The Big Vape Industry vs FDA Lawsuit Went to Court

Tony Abboud of the VTA recently sent out an email detailing the hearing of the big lawsuit against the FDA. There’s also a post on the R2BSF Facebook page.

On Oct. 11th, the judge heard the arguments from both sides in the Nicopure Labs / Right 2 Be Smoke Free Coalition vs FDA lawsuit. Arguments were heard for three hours.

Judge Ann Jackson asked nearly 100 questions, which Abboud says were fairly balanced among both parties, although the VTA believes the plaintiffs received more time overall.

The questions that were asked were focused on:

  • The FDA’s authority over non-nicotine containing parts and devices
  • FDA Authority on Non-tobacco E-liquids
  • FDA Authority on synthetic nicotine
  • If the court would be able to review the Administrative Procedure Act of the deeming rule
  • If the court should consider that FDA had to engage in a cost-benefit analysis
  • If the FDA could or should have moved the predicate date
  • and First amendment issues such as: if free samples are protected speech and about first amendment implications of the Modified Risk Tobacco Products provision of the Tobacco Control Act. That focuses on misleading claims (in the eyes of the FDA), such as vaping being smoke free, no ash, free of certain substances, etc.

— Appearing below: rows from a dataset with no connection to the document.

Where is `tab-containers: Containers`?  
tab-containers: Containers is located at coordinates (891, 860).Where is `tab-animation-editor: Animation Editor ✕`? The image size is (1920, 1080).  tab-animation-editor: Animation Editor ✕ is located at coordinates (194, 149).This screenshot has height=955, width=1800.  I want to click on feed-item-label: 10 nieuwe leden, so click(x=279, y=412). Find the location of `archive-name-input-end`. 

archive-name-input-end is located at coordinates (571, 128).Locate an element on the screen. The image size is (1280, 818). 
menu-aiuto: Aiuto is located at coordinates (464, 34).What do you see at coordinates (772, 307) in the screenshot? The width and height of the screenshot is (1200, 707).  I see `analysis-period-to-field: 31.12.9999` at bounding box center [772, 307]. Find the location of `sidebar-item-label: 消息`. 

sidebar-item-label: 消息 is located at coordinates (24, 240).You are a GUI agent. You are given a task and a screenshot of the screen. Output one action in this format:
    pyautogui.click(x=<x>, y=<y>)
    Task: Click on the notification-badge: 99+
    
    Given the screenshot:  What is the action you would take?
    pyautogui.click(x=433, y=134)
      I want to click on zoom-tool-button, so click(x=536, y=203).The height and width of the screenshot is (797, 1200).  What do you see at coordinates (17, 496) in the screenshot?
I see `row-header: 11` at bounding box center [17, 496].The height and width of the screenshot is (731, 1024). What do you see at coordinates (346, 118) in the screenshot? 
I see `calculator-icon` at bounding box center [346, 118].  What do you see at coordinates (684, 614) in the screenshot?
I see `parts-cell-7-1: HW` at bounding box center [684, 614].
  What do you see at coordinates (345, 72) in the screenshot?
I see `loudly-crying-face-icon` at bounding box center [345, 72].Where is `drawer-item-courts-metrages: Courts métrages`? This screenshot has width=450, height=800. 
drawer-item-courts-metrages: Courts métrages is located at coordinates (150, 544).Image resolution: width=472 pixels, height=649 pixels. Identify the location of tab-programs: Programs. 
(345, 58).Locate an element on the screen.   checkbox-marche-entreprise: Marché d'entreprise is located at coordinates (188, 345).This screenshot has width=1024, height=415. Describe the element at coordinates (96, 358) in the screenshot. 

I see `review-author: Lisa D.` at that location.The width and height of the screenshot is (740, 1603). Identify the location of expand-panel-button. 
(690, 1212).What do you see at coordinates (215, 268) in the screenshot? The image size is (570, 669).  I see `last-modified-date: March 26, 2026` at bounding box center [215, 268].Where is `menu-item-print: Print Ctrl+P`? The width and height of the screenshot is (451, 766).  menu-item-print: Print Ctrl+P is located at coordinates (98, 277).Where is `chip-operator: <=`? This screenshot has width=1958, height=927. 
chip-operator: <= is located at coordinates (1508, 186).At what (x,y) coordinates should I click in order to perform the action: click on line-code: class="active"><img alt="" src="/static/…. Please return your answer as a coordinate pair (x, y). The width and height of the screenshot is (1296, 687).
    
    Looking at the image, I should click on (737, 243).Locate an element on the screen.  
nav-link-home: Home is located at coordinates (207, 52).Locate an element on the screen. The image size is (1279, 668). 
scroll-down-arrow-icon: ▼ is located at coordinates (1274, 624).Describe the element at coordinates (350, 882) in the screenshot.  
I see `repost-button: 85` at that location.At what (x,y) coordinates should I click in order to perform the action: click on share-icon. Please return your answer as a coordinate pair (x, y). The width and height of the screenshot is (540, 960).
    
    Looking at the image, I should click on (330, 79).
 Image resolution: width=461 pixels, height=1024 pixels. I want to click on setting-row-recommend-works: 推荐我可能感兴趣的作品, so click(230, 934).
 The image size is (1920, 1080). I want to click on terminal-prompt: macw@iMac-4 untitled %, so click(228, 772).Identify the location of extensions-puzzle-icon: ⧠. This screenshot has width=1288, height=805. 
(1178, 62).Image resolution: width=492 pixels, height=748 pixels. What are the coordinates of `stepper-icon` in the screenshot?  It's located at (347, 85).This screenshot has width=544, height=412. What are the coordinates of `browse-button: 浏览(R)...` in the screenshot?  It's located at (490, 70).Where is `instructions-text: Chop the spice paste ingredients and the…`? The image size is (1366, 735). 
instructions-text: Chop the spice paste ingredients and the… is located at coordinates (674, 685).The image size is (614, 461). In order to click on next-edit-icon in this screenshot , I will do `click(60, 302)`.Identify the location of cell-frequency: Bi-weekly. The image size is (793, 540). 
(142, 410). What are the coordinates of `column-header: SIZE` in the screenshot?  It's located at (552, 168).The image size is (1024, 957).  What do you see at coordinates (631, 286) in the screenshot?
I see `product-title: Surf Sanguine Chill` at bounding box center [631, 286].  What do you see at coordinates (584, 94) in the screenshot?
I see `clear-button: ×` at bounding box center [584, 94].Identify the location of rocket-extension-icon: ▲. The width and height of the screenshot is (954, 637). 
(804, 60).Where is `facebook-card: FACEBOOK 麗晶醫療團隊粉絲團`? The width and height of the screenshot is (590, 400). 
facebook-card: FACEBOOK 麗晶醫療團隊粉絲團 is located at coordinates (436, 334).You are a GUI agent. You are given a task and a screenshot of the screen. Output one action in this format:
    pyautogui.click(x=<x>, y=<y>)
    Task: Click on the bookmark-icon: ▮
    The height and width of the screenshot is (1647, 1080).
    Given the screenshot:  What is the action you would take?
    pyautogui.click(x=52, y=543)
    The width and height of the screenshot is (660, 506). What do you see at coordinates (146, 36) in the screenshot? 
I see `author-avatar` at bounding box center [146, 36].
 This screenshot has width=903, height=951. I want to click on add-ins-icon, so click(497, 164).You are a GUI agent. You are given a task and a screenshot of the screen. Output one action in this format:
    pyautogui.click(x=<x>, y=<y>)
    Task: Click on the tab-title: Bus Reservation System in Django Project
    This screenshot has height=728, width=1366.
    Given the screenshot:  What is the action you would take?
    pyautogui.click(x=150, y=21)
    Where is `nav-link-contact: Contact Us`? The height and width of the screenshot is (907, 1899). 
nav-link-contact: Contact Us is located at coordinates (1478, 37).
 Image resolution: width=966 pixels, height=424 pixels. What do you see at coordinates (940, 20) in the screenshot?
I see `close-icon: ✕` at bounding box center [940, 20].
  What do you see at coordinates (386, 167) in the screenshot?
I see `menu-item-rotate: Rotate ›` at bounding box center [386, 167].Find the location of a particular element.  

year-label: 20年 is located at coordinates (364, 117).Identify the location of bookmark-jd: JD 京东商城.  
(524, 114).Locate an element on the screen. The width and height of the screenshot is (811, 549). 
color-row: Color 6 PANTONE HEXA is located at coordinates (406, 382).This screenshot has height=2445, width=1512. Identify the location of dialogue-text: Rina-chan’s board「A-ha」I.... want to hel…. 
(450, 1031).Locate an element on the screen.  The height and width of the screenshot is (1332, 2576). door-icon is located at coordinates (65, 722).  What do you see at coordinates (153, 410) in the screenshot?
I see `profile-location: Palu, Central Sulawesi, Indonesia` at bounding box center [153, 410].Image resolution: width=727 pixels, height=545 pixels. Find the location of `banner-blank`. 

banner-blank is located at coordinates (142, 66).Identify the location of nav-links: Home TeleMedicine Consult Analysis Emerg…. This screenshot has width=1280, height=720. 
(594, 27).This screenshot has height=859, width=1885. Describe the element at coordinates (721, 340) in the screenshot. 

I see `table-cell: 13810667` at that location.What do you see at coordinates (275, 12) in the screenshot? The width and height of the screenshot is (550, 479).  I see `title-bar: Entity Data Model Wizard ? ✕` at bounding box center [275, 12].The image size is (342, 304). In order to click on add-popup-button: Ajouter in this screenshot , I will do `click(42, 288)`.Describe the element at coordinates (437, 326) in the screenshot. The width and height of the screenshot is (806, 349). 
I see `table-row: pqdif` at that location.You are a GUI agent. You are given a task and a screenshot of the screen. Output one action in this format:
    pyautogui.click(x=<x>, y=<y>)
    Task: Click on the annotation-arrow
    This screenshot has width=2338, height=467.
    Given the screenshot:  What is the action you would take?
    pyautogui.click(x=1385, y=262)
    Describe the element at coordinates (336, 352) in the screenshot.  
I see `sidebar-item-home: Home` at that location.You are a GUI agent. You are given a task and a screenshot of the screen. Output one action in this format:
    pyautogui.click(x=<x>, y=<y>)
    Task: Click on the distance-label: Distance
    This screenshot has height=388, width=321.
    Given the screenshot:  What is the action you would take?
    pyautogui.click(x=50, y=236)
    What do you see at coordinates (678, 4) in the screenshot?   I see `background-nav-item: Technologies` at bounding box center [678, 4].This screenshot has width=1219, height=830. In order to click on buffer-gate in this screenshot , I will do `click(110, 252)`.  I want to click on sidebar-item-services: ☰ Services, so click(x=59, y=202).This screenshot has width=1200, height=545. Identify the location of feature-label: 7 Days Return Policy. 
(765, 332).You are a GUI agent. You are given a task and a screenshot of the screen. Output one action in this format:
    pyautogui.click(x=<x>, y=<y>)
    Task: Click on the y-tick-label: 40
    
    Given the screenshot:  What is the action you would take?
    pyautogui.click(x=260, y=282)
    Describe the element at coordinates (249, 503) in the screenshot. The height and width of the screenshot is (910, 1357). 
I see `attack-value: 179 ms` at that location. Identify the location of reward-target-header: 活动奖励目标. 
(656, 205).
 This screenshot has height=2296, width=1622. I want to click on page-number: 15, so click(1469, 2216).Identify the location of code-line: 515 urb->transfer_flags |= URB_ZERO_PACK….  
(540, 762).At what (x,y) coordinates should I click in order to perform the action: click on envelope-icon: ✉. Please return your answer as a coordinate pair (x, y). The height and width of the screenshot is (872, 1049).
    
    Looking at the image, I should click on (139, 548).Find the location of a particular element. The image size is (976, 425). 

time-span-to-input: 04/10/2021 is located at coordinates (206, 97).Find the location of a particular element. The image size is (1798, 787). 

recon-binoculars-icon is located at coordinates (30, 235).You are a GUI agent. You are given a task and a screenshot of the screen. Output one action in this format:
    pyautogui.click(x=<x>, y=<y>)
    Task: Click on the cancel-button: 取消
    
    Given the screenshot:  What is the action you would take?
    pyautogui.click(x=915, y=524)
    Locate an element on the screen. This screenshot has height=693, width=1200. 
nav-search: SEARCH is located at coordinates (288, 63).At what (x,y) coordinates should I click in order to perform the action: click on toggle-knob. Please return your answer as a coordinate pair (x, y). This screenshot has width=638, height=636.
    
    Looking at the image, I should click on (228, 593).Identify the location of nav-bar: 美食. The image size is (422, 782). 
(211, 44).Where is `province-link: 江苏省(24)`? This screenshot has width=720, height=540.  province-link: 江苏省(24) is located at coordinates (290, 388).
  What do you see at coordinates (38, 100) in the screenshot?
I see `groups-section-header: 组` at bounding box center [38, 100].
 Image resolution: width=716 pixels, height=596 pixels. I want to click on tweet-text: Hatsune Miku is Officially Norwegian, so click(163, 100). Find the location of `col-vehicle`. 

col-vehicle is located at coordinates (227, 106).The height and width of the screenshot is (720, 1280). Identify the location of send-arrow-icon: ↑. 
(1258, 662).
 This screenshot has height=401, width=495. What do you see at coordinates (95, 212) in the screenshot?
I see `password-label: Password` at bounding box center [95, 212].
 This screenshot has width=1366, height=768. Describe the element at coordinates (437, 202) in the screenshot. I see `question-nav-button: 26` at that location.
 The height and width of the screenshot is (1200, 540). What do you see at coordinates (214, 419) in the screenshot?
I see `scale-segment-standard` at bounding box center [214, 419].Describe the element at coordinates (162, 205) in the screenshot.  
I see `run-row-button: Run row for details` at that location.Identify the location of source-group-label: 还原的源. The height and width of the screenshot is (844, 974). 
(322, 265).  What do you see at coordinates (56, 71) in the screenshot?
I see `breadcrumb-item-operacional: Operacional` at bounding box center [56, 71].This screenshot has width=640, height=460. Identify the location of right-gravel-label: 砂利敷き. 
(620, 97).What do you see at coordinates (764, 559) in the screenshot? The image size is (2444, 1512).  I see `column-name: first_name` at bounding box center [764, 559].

The VTA also reported that a recurring theme during proceedings were about the FDA’s misguided characterization of the vaping products market. A specific example Tony Abboud mentioned was that the FDA claimed that 2/3 of the market is comprised of closed systems made by Big Tobacco companies, which isn’t correct.

The FDA also tried to justify their regulations due to the vape industry operating as if it was the “wild west.” The FDA also claimed that they were not regulating any vape products as long as it would not be used with a tobacco product.

Abboud stated that the lawyers raised all of the issues that they needed to bring up, so the judge should have everything she needs to know to make a decision on the case.

I’ve read some summaries from other sources who say that judge seemed skeptical of the vapor companies arguments and that she seemed misinformed of the industry. Dimitris Agrafiotis of the Tenessee Smoke Free Association said that the judge didn’t even know the difference between open and closed system products and that she had the typical outsider’s view of the vapor industry.

The judge also stated that the FDA does not have the authority to change the 2007 predicate date, since it’s part of the Tobacco Control Act. This makes it all the more important to continue supporting the Cole-Bishop amendment to get the predicate date changed.

Judge Jackson has several months to rule and can make a judgement at any time, so there’s really no telling when we might hear an update. Some people are saying it’s unlikely to happen before the end of the year. All we can do now is wait and see what happens.